Eu cresci já em um momento que a igreja evangélica brasileira não se afastava do “mundo”, mas tinha o objetivo de influenciar e estar em todos os espaços “marcando a geração”. É o que hoje chamamos de “teologia do domínio”, ou seja, a ideia que o cristão deve combater o “inimigo” em todas as esferas, inclusive a pública, evangelizando e trazendo os valores cristãos para a sociedade. Uma ideia muito vinculada à “guerra espiritual”, o que faz todo o sentido quando lembro das músicas que cantava na igreja naquele período com letras bélicas instigando a guerra e a vitória de Deus sobre seus inimigos.

Entretanto, essa não foi a única experiência: vivi na pele a experiência de rede de apoio. Embora ainda pequena, sabia que era a igreja que ofertava cestas básicas, remédios, roupas e até brinquedos para a minha família, que na época enfrentava problemas financeiros. E foi por meio da igreja que meu pai arrumou emprego, que minha mãe fez um tratamento ginecológico. Com contradições? Muitas! Mas é importante pontuar que é esse contexto que faz com que muitas e muitas pessoas se sintam acolhidas nas igrejas evangélicas, além da experiência espiritual e mística que todos devem respeitar e considerar.

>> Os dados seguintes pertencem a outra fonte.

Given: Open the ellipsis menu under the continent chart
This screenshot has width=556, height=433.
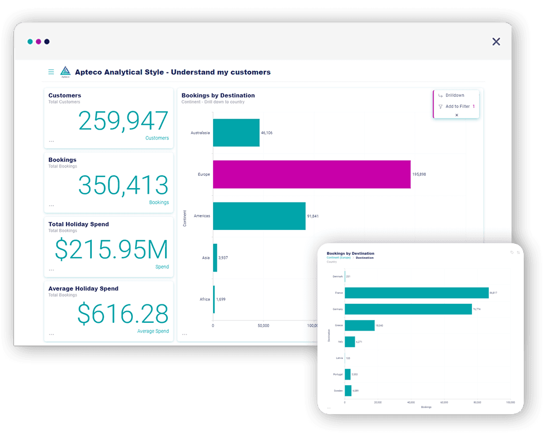Looking at the screenshot, I should click(x=185, y=334).
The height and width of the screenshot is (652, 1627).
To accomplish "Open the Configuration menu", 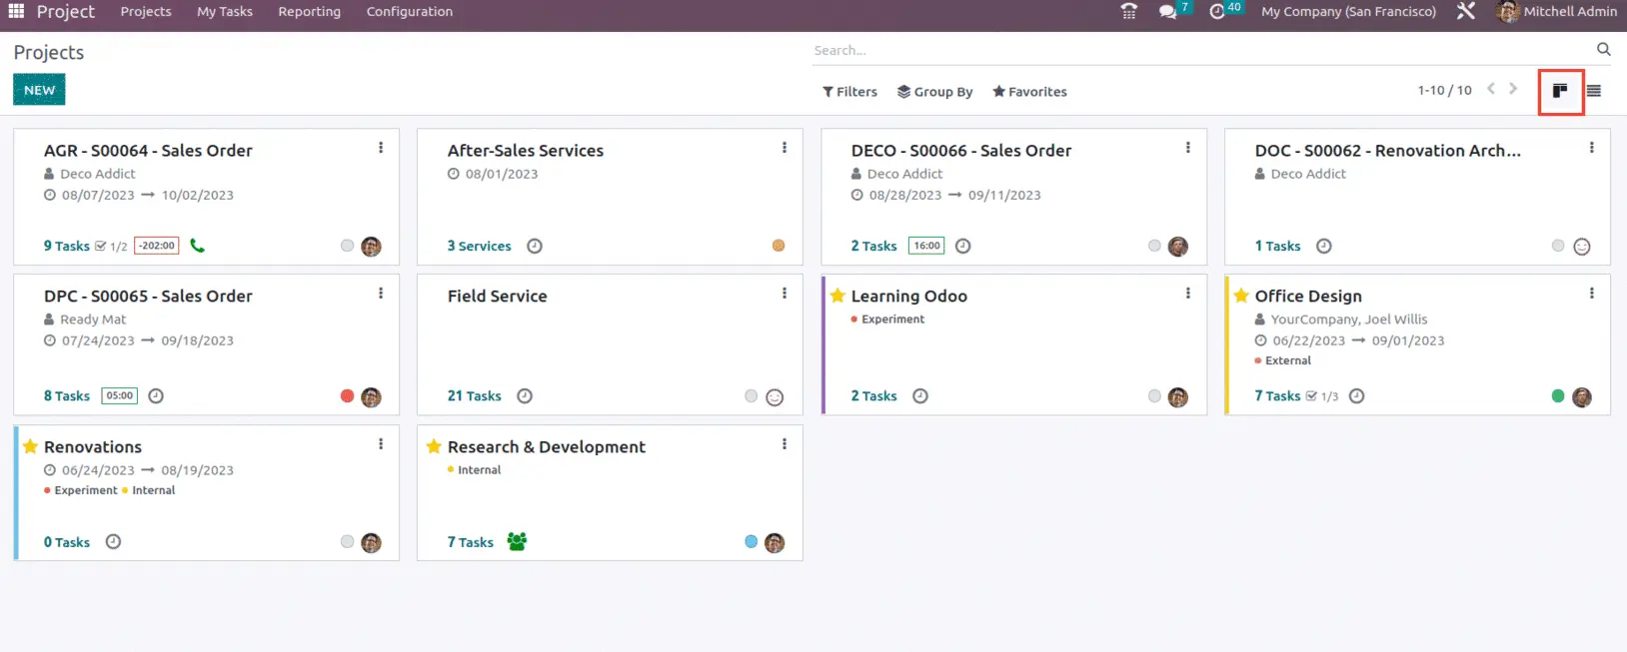I will coord(409,12).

Não só eu, mas muitos companheiros e companheiras acadêmicos ou ativistas do mundo religioso têm insistido que “os evangélicos não são um bloco homogêneo”! E por que dizer que isto é importante? Porque a classe trabalhadora tem se tornado cada vez mais evangélica! Como a esquerda conseguirá se comunicar com os trabalhadores e trabalhadoras que buscam refúgio na religião se, por muitas vezes, seguem ignorando a fé como modo de sobrevivência concreto, subjetivo e espiritual do povo? E isso não quer dizer que o crescimento e expansão dos evangélicos não faz parte de um projeto de poder, mas, antes, devemos nos perguntar quais são as perguntas que têm sido respondidas nas igrejas evangélicas, mesmo fundamentalistas?

A religião é um elemento central para o povo, isso é inegável! O sentimento de pertencimento e acolhida, o lazer e cultura encontrado nas celebrações, o aporte econômico, a organização da vida cotidiana e claro, a espiritualidade mobilizam muitos e muitas frequentarem templos, não só aos domingos, dia do Senhor, e a participarem de outras atividades de suas comunidades durante a semana.

Engana-se quem pensa que a religião tem pouco a ver com política, pelo contrário, ela instiga e molda o que se entende por política entre os evangélicos. O que eu vivi nos anos 1990 enquanto criança e adolescente, com políticos indo à igreja, falando de púlpito e “coisa e tal”, não ficou no passado.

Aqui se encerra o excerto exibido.